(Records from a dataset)
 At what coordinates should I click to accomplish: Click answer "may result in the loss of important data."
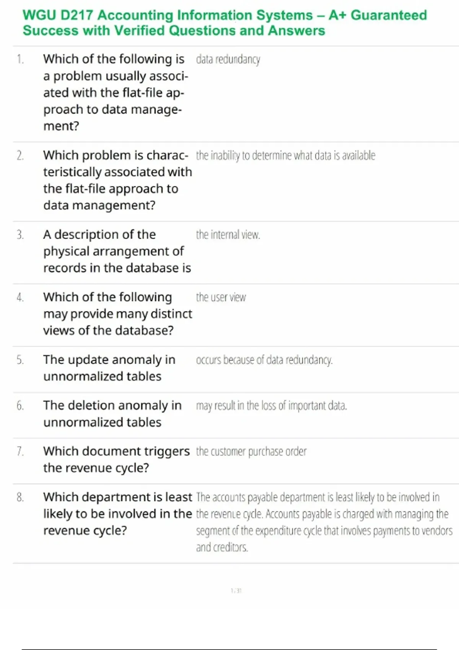(x=271, y=406)
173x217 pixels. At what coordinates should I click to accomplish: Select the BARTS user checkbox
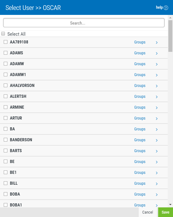[6, 151]
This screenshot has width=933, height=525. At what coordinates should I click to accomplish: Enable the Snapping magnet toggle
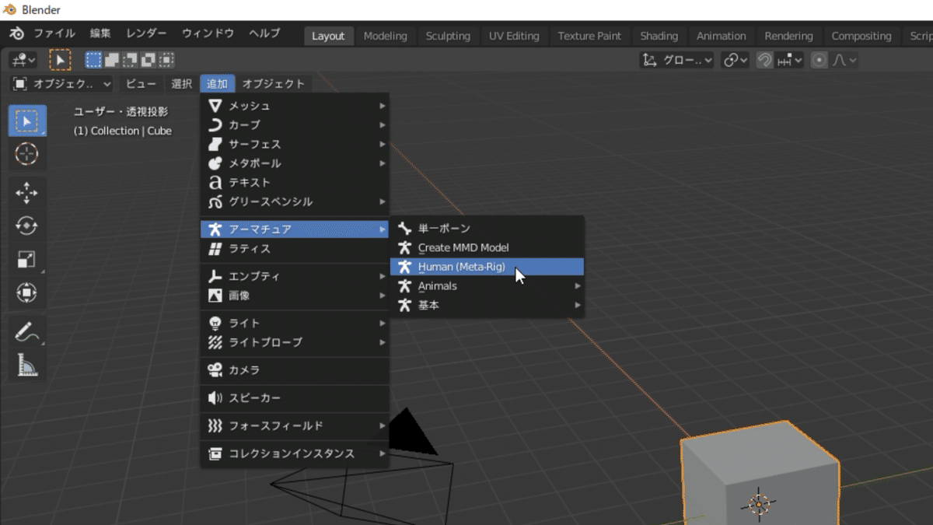(765, 59)
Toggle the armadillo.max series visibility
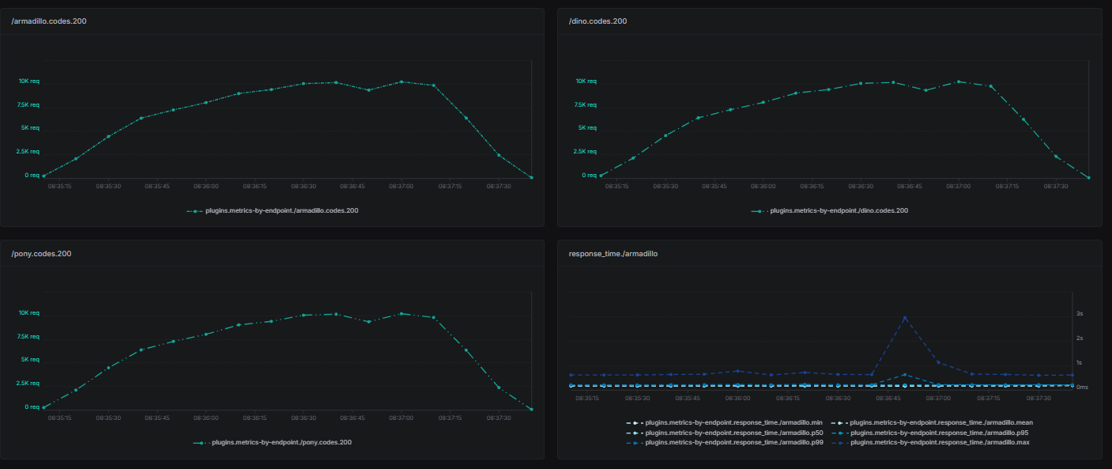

About this exercise: The preceding entries are to be written out again exactly, with the pictures removed.

Exercise output:
 At what coordinates should I click to accomplish: Click answer "may result in the loss of important data."
(x=271, y=406)
173x217 pixels. At what coordinates should I click to accomplish: Select the BARTS user checkbox
[6, 151]
This screenshot has width=933, height=525. At what coordinates should I click to accomplish: Enable the Snapping magnet toggle
(765, 59)
Toggle the armadillo.max series visibility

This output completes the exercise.